A collection of steganography digital forensics capture the flag challenges by Paul Hempshall.
Each zip file contains the challenge, README, LICENSE, HINT and ANSWER.
Download All in one zip file.
To The Moon
This person has been storing messages on the blockchain with Bitcoin, but we
can't even find their wallet address. All we found was a grumpy cat picture.
Find the wallet address to find the flag{}.
Bad Blockchain
This new botnet is using blockchain to store backup command-and-control server
IP addresses. We’ve extracted the Bitcoin address but it’s not using the
traditional OP_RETURN to hide the data. Can you find the IP address?
Hit a brick wall
The spare key is usually under the doormat, a plant pot, or a rock…
Turtles all the way down
Just an archive of happy turtle pictures.
Sequence
The director of this company believes 2 of his employees are sending secret
messages using some sort of mathematical code, but the messages seem to be
on-topic.
Intercepted
This email was intercepted from a compromised webserver.
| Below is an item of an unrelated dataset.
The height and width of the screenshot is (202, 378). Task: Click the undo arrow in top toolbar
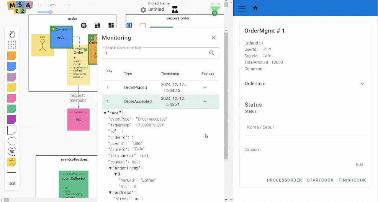tap(53, 5)
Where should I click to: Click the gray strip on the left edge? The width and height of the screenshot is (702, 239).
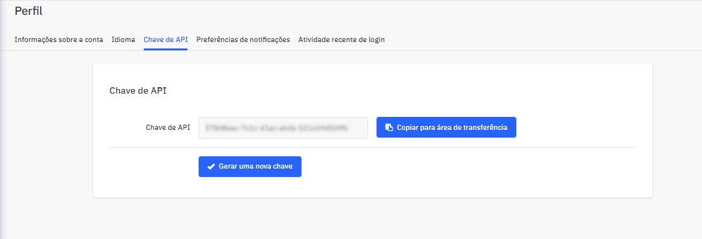[x=2, y=134]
We believe criminals
were using it to send secret messages but the message body is vague and does
not use PGP encryption.
Hidden
Found in the system32 directory, this .dll file doesn’t do what it says.
Elliot’s secret stash
Free stuff is good, but you could be storing something sinister without your
consent.
Elliot’s secret stash is not available individually on GitHub - download directly from https://www.paulhempshall.com/blog/free-dfir-steganography-ctf-challenges/#section-audio or download all from the releases section
Free for personal and non-profit use with attribution.
Please respect the license contained within each challenge.